* _Activity_
Scan the entries for lines with the word "beside", then copy those lines.

* _Source material_

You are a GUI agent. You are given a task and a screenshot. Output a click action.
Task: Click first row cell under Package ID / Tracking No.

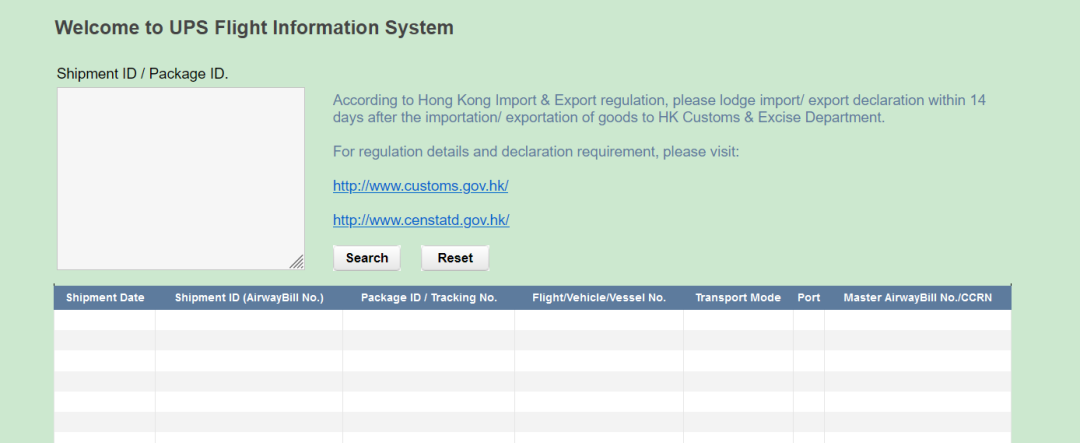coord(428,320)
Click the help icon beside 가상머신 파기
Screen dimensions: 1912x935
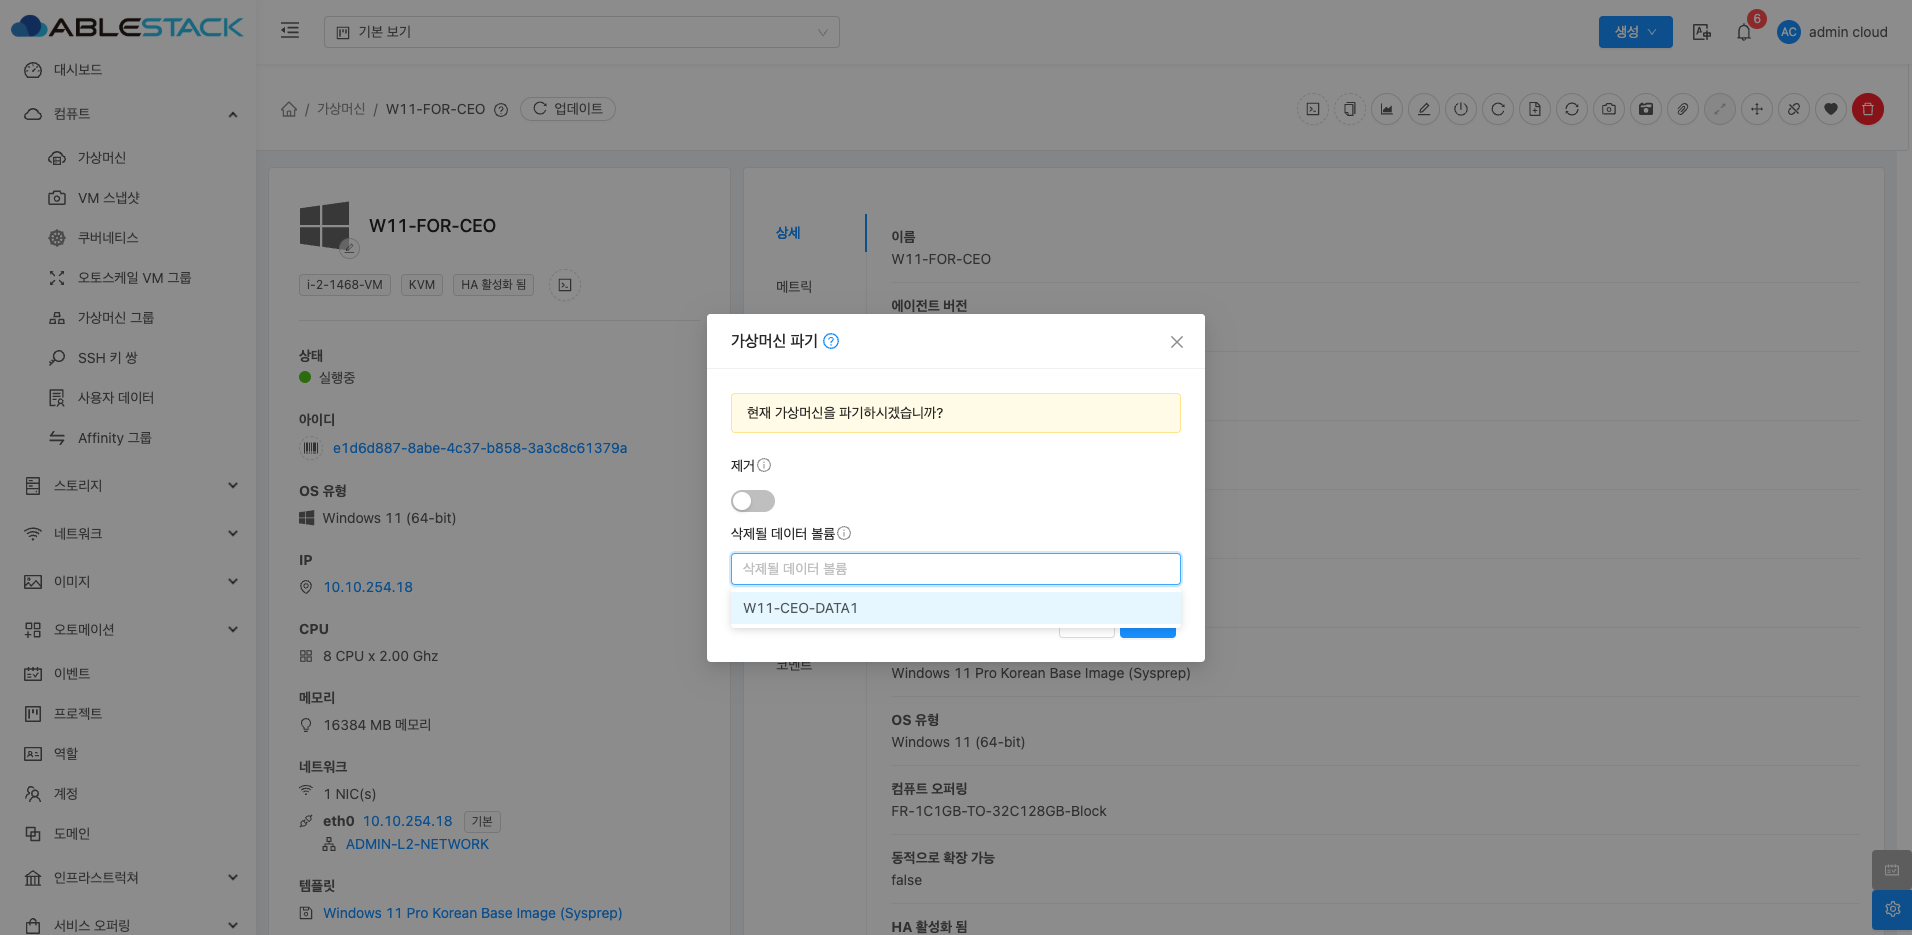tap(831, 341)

---

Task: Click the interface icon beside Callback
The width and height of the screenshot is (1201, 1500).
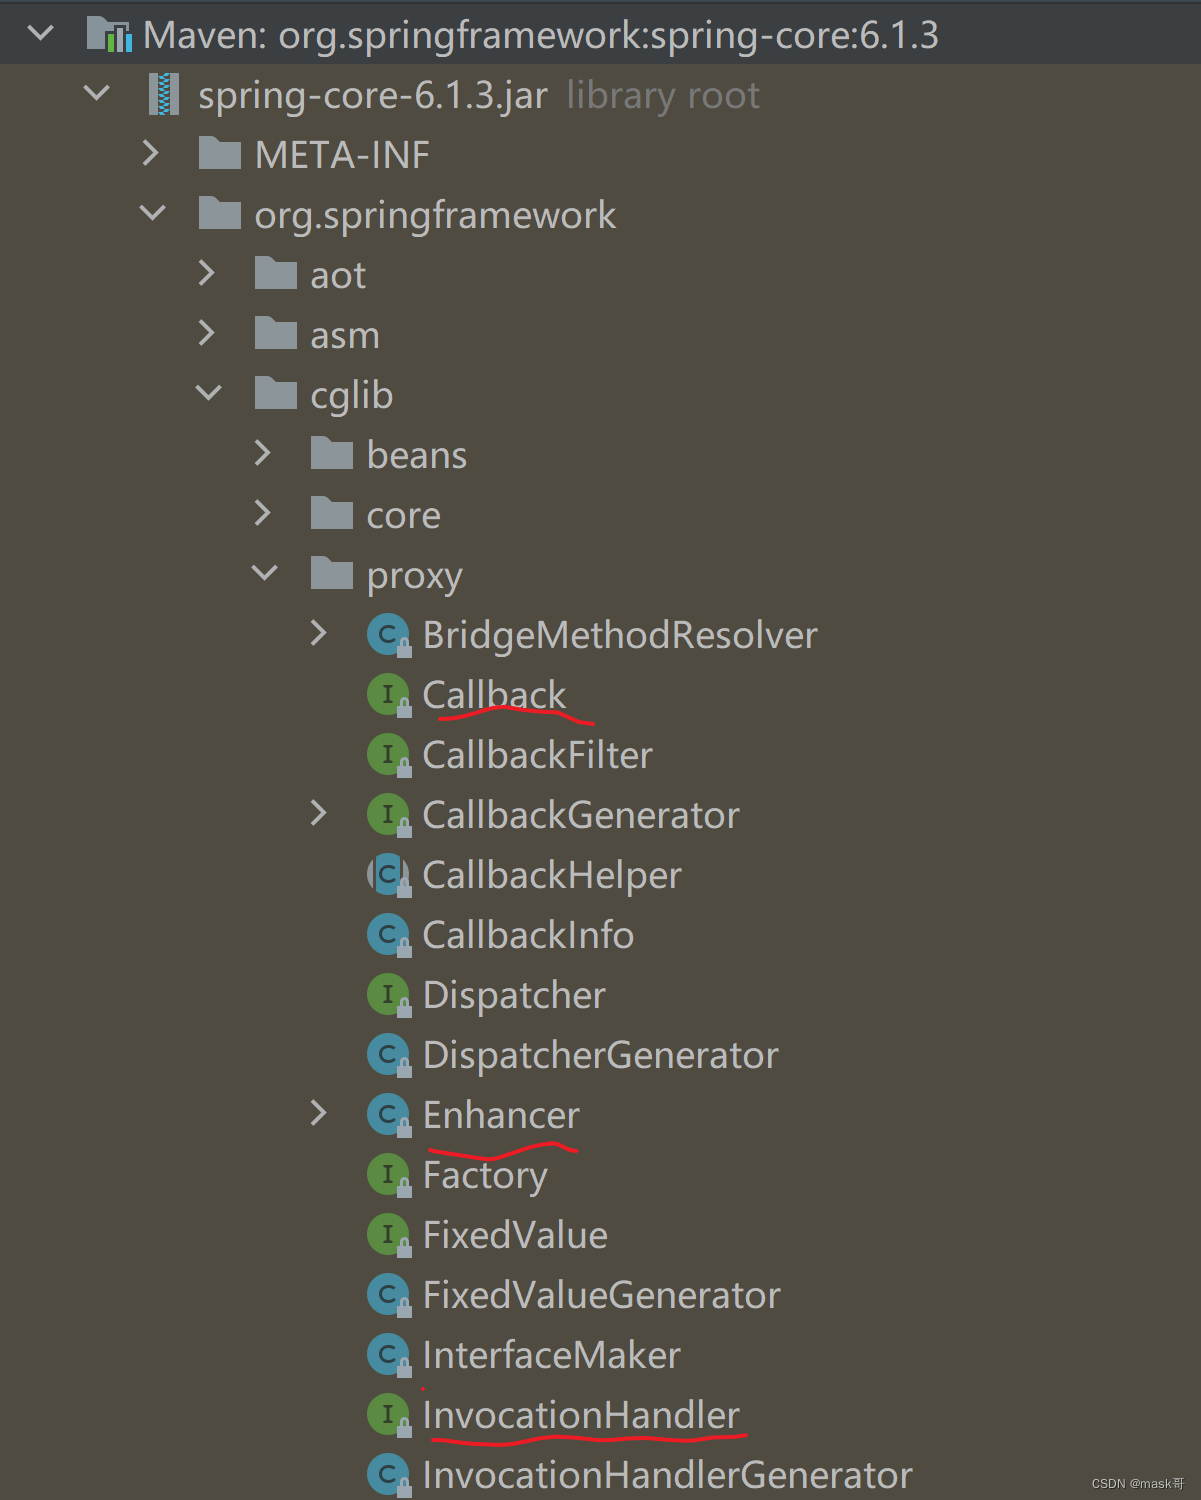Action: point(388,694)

* _Solution below_
Click the help icon beside 가상머신 파기
Task: Click the interface icon beside Callback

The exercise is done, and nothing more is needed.